#### BRANO SELEZIONATO

Che dire di un quadro che vede un ministro dell’Interno sfidare la magistratura, le istituzioni democratiche, l’articolo 13 della Costituzione, sulla quale ha da poco giurato, tenendo in ostaggio in un porto italiano su una nave della guardia costiera italiana, oltre un centinaio di naufraghi ai quali impedisce lo sbarco? E che dire di quello stesso ministro che alle istituzioni, magistratura compresa, si rivolge dicendo: “Io non mollo. Se non vi sta bene venitemi ad arrestare“. E che credito può avere il Paese rappresentato da quel ministro quando si presenta nei consessi internazionali, dove probabilmente qualche motivo per far valere i suoi diritti sulla allocazione degli immigrati potrebbe anche averlo?

########

DESCRIZIONE ESERCIZIO: Ripeti alla lettera il brano selezionato da "Che dire di un" a "potrebbe anche averlo?". L'elenco che segue è materiale a sé stante, distinto dal brano.

#### MATERIALE FORNITO

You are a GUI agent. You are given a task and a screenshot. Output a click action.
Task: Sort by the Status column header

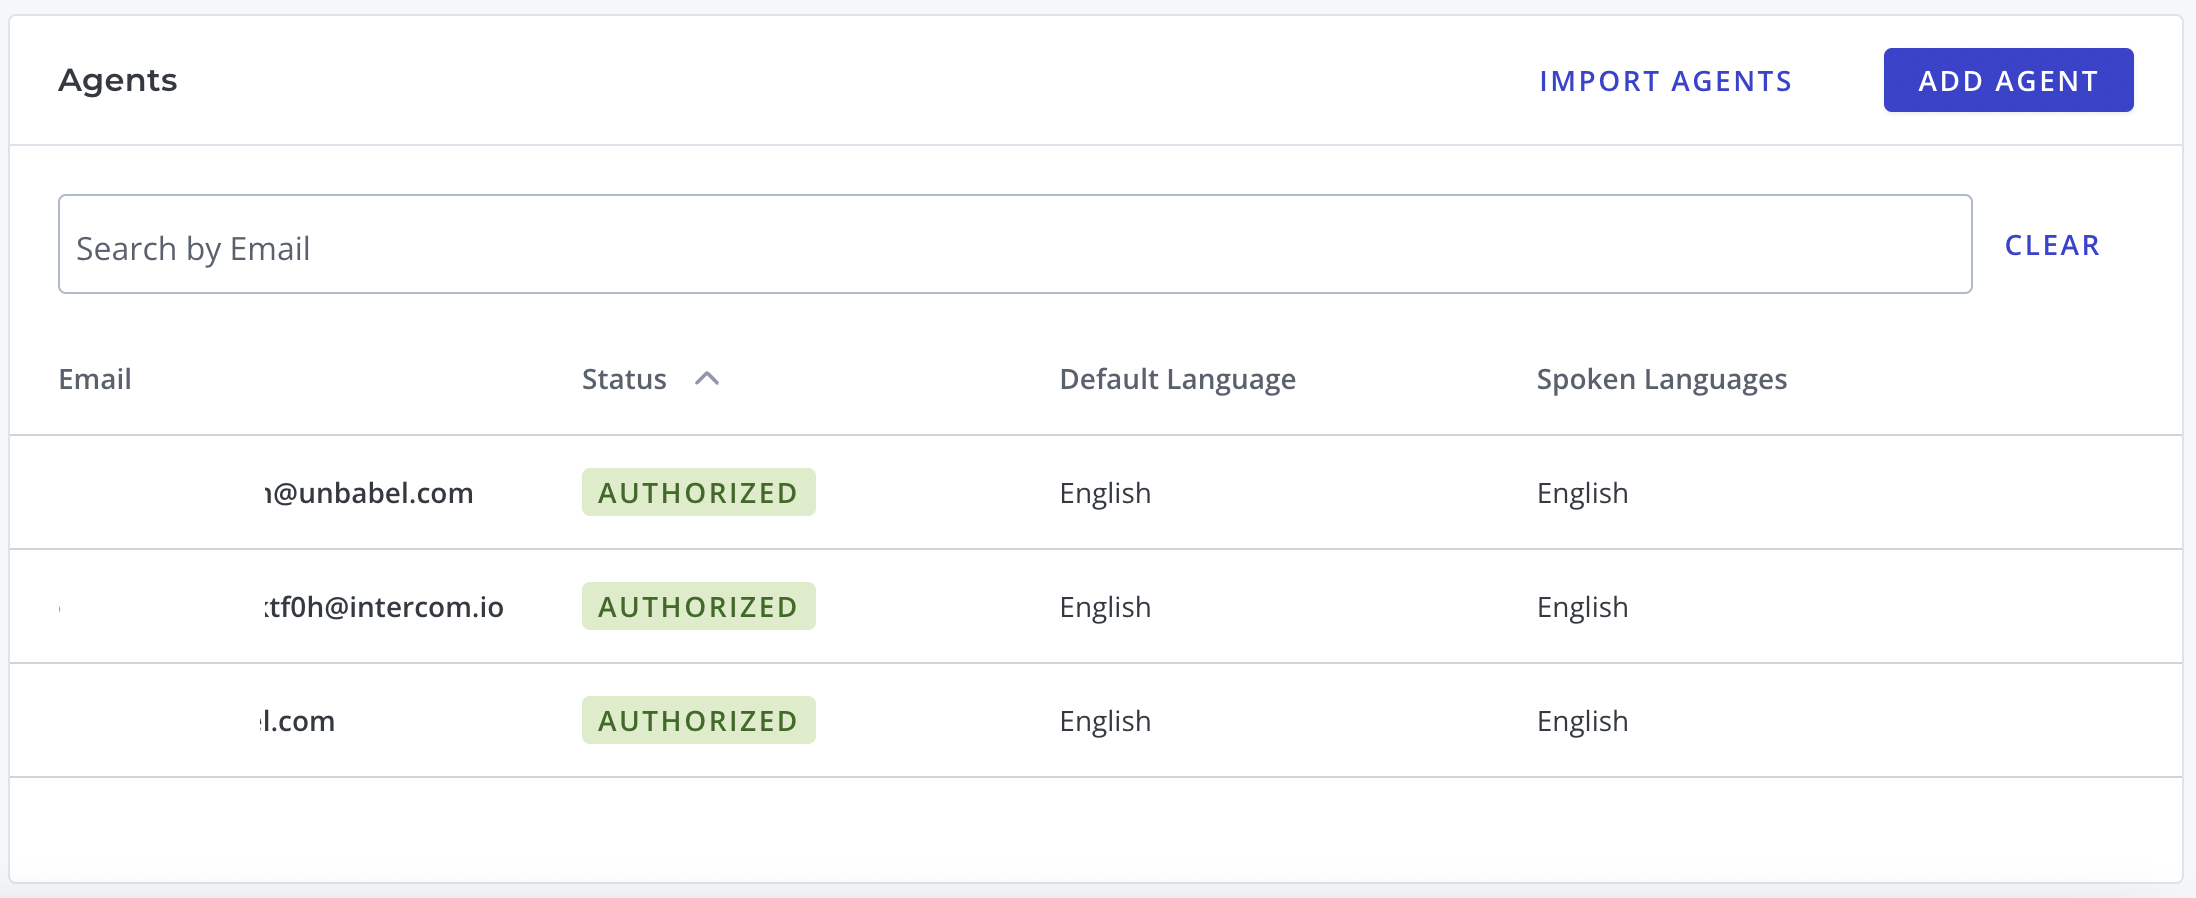(624, 379)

########

SOLUZIONE:
Che dire di un quadro che vede un ministro dell’Interno sfidare la magistratura, le istituzioni democratiche, l’articolo 13 della Costituzione, sulla quale ha da poco giurato, tenendo in ostaggio in un porto italiano su una nave della guardia costiera italiana, oltre un centinaio di naufraghi ai quali impedisce lo sbarco? E che dire di quello stesso ministro che alle istituzioni, magistratura compresa, si rivolge dicendo: “Io non mollo. Se non vi sta bene venitemi ad arrestare“. E che credito può avere il Paese rappresentato da quel ministro quando si presenta nei consessi internazionali, dove probabilmente qualche motivo per far valere i suoi diritti sulla allocazione degli immigrati potrebbe anche averlo?